[MATERIAL TO PROCESS — start]

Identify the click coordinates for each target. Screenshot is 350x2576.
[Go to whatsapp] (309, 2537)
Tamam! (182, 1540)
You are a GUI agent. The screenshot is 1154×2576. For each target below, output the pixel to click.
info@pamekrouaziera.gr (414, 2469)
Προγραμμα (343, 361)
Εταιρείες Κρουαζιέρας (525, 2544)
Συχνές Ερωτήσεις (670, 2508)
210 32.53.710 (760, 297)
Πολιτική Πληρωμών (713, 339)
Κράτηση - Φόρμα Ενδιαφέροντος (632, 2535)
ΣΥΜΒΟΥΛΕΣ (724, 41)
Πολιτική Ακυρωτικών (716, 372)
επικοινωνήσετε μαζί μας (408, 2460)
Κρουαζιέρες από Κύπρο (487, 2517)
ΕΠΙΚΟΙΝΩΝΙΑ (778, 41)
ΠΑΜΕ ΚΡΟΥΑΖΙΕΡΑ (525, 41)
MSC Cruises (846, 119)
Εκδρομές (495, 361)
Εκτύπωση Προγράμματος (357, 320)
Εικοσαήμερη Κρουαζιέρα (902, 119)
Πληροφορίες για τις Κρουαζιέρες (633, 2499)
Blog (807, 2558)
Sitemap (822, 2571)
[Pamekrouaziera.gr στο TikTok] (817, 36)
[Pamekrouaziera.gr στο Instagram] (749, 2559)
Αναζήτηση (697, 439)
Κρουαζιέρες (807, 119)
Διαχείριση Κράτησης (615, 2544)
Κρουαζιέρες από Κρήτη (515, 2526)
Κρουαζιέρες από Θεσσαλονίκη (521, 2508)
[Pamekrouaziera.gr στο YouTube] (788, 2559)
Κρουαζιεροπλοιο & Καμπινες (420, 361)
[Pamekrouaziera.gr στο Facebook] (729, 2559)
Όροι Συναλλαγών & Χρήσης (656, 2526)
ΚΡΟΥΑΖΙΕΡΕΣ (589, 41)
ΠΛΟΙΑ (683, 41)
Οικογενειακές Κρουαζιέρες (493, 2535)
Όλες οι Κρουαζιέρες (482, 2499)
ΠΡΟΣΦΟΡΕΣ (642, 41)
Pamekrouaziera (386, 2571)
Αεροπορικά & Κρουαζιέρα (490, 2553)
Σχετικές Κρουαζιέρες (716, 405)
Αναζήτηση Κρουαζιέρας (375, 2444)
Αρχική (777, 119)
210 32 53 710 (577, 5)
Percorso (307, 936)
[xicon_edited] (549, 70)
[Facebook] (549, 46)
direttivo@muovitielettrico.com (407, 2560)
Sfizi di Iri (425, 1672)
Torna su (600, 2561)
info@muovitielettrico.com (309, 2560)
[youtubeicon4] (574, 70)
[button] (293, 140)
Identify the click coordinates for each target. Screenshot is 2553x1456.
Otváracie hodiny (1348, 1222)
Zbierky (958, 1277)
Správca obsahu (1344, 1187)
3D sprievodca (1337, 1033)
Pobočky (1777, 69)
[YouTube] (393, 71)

[MATERIAL TO PROCESS — finish]

**WHAT YOU SHOULD DO:** Set down, exactly as they stand above, the lines starting with the line with "Όλες οι Κρουαζιέρες (482, 2499)" and going on through the line with "[youtubeicon4] (574, 70)", and no others.

**THE COMPLETED TASK:**
Όλες οι Κρουαζιέρες (482, 2499)
ΠΡΟΣΦΟΡΕΣ (642, 41)
Pamekrouaziera (386, 2571)
Αεροπορικά & Κρουαζιέρα (490, 2553)
Σχετικές Κρουαζιέρες (716, 405)
Αναζήτηση Κρουαζιέρας (375, 2444)
Αρχική (777, 119)
210 32 53 710 (577, 5)
Percorso (307, 936)
[xicon_edited] (549, 70)
[Facebook] (549, 46)
direttivo@muovitielettrico.com (407, 2560)
Sfizi di Iri (425, 1672)
Torna su (600, 2561)
info@muovitielettrico.com (309, 2560)
[youtubeicon4] (574, 70)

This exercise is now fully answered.